A Murder of Crows

This is the story of a man who is asexual and falls in love. it is about how we define ourselves in the modern age, and what love means to those who have no physical avenue to explore. It is about the way we interact with our families, and how echoes of past lives filter through to us.


6. In memory

And that kiss too I would have long forgotten
Had not the cloud been present there
That I still know and always will remember
It was so white and came from on high.
Perhaps those plum trees still bloom
And that woman now may have had her seventh child
But that cloud blossomed just a few minutes
And when I looked up, it had disappeared in the wind.[1]


I have an attraction to churches. I am not religious, not in the slightest. I cannot believe in a God who would make one of his creations feel so alone. But I am fond of churches.  I think the way sound plays in their cavernous bellies, it reminds me of the washing machine and the fridge, or maybe something more primeval.

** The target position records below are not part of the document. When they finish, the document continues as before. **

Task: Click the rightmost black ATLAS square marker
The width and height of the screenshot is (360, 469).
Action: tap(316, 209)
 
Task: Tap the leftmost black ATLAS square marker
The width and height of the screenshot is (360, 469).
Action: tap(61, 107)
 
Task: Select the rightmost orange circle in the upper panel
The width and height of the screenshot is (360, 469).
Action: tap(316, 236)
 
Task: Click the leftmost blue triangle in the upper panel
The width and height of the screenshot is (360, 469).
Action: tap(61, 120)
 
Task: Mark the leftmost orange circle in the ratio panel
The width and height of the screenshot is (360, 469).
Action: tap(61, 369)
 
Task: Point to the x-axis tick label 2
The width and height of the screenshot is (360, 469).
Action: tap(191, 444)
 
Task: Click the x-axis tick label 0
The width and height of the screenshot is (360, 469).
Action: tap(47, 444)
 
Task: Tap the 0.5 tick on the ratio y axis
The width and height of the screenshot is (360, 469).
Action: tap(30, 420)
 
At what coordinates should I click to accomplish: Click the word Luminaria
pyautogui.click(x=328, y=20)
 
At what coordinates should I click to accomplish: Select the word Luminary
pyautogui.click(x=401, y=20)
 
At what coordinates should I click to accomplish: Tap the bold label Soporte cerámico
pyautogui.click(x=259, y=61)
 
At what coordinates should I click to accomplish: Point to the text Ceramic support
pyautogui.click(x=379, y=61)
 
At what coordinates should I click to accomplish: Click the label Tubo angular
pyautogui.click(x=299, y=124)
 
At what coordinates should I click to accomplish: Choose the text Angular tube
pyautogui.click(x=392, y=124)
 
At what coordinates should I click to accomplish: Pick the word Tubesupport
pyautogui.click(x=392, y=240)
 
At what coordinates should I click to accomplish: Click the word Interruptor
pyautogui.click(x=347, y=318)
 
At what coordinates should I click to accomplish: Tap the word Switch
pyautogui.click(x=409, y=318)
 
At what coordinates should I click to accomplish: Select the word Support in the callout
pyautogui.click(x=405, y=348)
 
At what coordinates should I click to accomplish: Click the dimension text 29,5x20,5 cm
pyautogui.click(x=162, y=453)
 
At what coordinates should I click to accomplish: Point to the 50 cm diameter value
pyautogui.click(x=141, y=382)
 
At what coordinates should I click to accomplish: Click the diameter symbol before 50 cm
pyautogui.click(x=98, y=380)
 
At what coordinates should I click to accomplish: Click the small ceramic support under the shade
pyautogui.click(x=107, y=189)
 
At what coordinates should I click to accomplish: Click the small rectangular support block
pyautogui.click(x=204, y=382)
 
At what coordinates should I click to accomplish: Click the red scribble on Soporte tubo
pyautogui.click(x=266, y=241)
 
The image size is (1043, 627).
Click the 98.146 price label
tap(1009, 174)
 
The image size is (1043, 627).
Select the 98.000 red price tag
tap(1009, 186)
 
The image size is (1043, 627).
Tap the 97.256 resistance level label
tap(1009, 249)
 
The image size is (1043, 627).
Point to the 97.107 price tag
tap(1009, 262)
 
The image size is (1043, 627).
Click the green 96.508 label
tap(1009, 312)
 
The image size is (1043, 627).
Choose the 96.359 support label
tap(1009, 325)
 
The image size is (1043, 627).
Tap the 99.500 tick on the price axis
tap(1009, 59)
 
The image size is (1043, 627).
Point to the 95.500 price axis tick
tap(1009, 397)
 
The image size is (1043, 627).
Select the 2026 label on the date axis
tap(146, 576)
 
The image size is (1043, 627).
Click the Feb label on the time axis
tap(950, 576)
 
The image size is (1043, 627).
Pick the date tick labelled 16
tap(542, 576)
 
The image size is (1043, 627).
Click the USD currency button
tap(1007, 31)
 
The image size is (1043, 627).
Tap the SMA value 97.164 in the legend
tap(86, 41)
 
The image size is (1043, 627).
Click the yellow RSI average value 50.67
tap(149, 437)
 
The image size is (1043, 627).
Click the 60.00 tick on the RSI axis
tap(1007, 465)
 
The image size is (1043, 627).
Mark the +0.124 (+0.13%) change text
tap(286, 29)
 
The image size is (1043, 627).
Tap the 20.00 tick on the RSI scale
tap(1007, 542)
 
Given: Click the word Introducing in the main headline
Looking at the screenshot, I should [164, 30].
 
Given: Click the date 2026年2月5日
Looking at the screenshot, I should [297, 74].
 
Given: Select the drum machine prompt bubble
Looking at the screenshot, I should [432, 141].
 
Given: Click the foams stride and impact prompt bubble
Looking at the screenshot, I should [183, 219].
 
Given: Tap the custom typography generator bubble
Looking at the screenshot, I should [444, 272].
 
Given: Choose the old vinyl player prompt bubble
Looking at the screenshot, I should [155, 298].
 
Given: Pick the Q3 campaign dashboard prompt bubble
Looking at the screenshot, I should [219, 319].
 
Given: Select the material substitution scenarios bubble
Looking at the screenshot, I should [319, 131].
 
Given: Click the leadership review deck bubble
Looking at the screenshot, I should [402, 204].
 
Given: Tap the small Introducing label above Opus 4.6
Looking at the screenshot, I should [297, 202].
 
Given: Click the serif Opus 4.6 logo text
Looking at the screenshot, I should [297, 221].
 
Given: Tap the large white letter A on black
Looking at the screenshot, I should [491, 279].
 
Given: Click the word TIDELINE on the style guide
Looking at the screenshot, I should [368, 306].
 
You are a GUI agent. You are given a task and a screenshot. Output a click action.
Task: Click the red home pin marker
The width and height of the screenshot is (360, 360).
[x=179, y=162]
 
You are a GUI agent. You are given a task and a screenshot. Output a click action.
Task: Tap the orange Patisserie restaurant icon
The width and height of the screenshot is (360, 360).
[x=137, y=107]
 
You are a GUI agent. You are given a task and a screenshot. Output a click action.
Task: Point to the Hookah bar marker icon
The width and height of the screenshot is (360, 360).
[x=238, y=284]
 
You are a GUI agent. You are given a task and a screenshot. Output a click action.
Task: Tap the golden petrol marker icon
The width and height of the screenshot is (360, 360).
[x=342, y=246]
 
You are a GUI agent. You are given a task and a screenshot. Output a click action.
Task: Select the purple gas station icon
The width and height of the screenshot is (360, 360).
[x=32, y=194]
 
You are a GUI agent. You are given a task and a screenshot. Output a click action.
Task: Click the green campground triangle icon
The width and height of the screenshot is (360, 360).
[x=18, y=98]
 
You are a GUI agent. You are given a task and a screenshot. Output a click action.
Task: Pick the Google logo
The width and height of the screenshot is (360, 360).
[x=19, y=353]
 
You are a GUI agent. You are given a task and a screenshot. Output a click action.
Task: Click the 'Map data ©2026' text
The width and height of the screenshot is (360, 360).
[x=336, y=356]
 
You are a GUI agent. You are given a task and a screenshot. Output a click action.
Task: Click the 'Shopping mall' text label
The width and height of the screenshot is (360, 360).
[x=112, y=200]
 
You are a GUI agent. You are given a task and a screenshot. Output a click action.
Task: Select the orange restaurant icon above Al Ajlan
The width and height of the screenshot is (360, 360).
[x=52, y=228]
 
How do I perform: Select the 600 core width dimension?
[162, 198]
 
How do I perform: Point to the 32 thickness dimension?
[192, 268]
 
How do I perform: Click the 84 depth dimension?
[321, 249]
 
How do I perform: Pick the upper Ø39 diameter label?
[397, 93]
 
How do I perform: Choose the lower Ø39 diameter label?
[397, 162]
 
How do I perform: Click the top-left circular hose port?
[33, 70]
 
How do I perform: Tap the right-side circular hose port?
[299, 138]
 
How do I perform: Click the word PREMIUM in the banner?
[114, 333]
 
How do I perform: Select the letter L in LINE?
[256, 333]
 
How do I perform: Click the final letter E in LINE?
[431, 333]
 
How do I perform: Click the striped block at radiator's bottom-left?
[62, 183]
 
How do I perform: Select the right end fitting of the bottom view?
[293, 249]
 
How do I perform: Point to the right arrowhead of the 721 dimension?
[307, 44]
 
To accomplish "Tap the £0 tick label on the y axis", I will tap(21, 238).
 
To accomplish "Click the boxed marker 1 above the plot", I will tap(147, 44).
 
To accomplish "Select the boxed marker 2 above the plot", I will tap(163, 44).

We approached the church, and my feet got progressively heavier. I could feel my suit changing on my body, from a black sombre coverall into something more transparent. R____ sensed my unease, and stepped closer so our shoulders were almost touching. It was a spring, the early morning frost had gone, but there was still a scratchy bite in the air, like thin nails scoring eddies on our cheeks. It was the first time I was to meet R____’s family, and I could feel my palms become clammy.

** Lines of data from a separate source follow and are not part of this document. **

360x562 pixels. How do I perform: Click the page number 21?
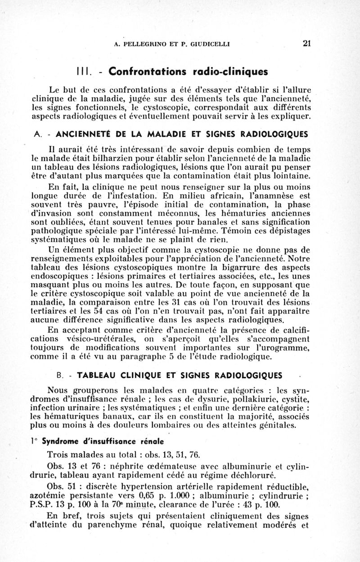[307, 44]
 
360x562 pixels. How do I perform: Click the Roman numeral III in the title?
[81, 71]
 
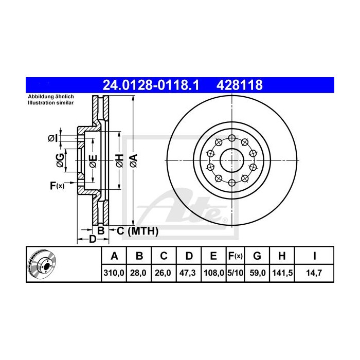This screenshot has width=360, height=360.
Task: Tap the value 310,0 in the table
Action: [115, 273]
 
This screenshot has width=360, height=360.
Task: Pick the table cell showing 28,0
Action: [139, 273]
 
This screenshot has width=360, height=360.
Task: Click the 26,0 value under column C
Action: [163, 273]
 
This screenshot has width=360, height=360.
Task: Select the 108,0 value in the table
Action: [213, 273]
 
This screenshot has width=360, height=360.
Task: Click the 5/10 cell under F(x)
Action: [235, 273]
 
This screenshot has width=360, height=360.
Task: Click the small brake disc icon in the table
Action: [42, 264]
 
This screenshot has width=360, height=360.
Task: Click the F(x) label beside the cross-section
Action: [57, 186]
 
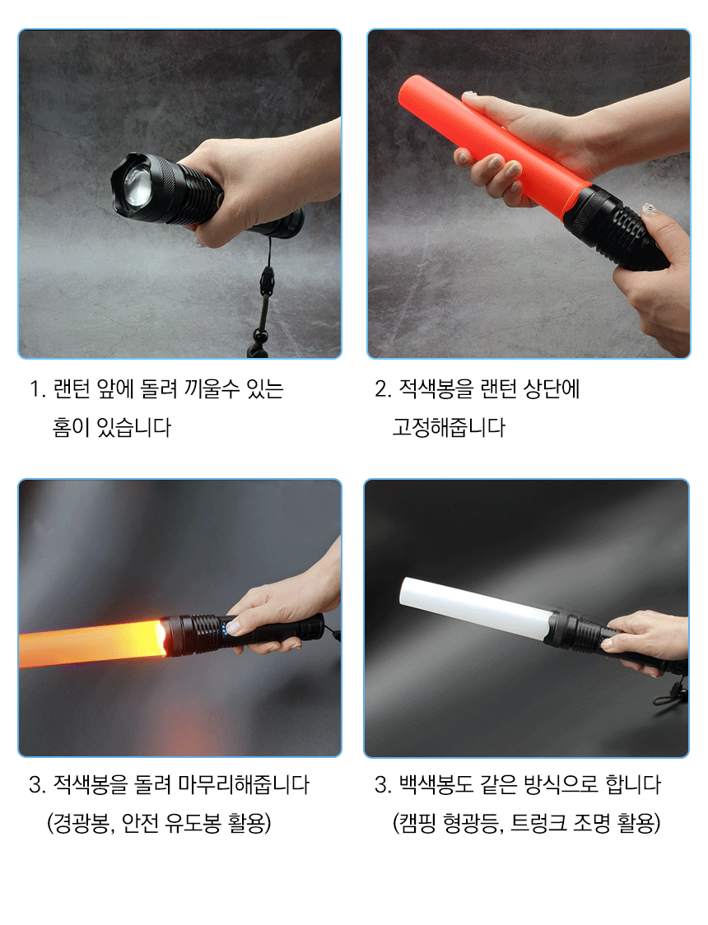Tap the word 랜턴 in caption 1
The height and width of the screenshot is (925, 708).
72,388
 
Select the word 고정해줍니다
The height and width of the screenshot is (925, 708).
449,427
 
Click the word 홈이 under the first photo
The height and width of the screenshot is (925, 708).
72,427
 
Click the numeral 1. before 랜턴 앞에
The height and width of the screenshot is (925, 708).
37,389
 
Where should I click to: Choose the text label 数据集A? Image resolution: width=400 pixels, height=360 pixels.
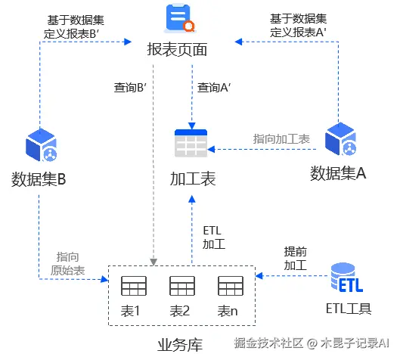tap(339, 173)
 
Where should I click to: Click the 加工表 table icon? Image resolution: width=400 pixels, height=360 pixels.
tap(191, 144)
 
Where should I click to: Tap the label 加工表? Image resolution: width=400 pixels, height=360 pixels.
tap(193, 179)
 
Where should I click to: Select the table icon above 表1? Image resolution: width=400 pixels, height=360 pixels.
tap(133, 287)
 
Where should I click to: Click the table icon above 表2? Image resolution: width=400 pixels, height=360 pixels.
tap(181, 287)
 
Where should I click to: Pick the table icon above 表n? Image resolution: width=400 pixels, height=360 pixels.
tap(230, 287)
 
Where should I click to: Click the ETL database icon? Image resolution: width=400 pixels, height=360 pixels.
tap(346, 278)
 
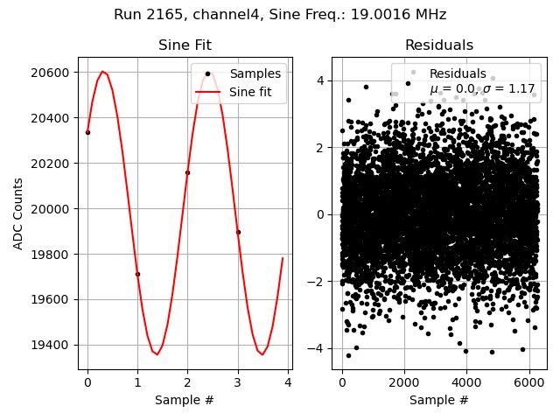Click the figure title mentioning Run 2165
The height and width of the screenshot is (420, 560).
[280, 15]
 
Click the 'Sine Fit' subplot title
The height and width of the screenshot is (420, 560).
[185, 46]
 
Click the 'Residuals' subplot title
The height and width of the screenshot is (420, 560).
[438, 46]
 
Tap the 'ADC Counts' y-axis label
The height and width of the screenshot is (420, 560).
[18, 214]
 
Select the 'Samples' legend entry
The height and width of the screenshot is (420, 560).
[255, 74]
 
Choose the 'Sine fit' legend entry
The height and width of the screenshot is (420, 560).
[255, 91]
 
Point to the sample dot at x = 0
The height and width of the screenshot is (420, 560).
[88, 132]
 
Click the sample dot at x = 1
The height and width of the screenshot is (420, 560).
[137, 274]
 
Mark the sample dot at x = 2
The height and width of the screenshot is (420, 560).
[187, 172]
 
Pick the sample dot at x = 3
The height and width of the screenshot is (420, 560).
[238, 232]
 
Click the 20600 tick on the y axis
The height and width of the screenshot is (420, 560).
[54, 73]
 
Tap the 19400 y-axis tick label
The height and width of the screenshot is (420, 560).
[54, 345]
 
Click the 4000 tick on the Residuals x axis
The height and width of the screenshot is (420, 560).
[466, 382]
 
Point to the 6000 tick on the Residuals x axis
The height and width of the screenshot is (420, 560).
[528, 382]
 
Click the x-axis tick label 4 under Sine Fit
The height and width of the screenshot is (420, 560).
[288, 382]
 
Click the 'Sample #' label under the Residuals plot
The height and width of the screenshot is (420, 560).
[438, 400]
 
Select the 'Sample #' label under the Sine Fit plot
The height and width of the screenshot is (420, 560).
[185, 400]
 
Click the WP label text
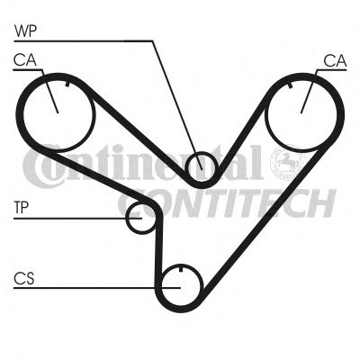(x=25, y=31)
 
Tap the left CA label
(x=24, y=60)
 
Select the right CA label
(x=335, y=61)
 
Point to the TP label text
(x=22, y=208)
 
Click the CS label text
(x=24, y=278)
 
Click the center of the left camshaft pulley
(x=58, y=112)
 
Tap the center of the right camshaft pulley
(x=301, y=113)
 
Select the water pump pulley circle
(x=186, y=166)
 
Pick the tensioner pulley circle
(x=127, y=218)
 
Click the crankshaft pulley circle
(x=162, y=285)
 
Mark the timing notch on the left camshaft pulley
(x=68, y=84)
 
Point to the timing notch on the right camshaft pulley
(x=290, y=86)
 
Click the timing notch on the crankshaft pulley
(x=181, y=268)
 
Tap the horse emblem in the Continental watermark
(x=286, y=163)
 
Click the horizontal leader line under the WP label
(x=84, y=40)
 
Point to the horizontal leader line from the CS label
(x=97, y=288)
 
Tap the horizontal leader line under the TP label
(x=77, y=219)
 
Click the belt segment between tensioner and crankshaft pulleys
(x=158, y=246)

The sky was brightening, with dew covered spider webs highlighted in the bushes and trees that lined the path up to the church. They wafted in a gentle breeze, like the blinds in my aunt’s house, shooing us to building on the hill. Milling around the entrance were some people smoking, talking in gentle tones. All saying similar platitudes and pleasantries, all nodding solemnly, with the occasional awkward hug. The emotion sat raw in the air, and clutched around the blood shot eyes of long faced women, and puffy, ruddy cheeked men. The sea of black reminded me of bitumen roads, and poisoned arteries. I looked to R_____, I should be more supportive I thought, but I was so scared. My trivial little paranoia’s were overwhelming my reason for being there. Funny how selfish people can be. I put my arm around her, but it felt so strained. I wasn’t sure if it was just a physically uncomfortable action, or if the emotion I was trying to show was just alien to me, and so my body was creating these phantom pains. Her head turned into the nape of my neck, and I softened and the tension in my arm relaxed.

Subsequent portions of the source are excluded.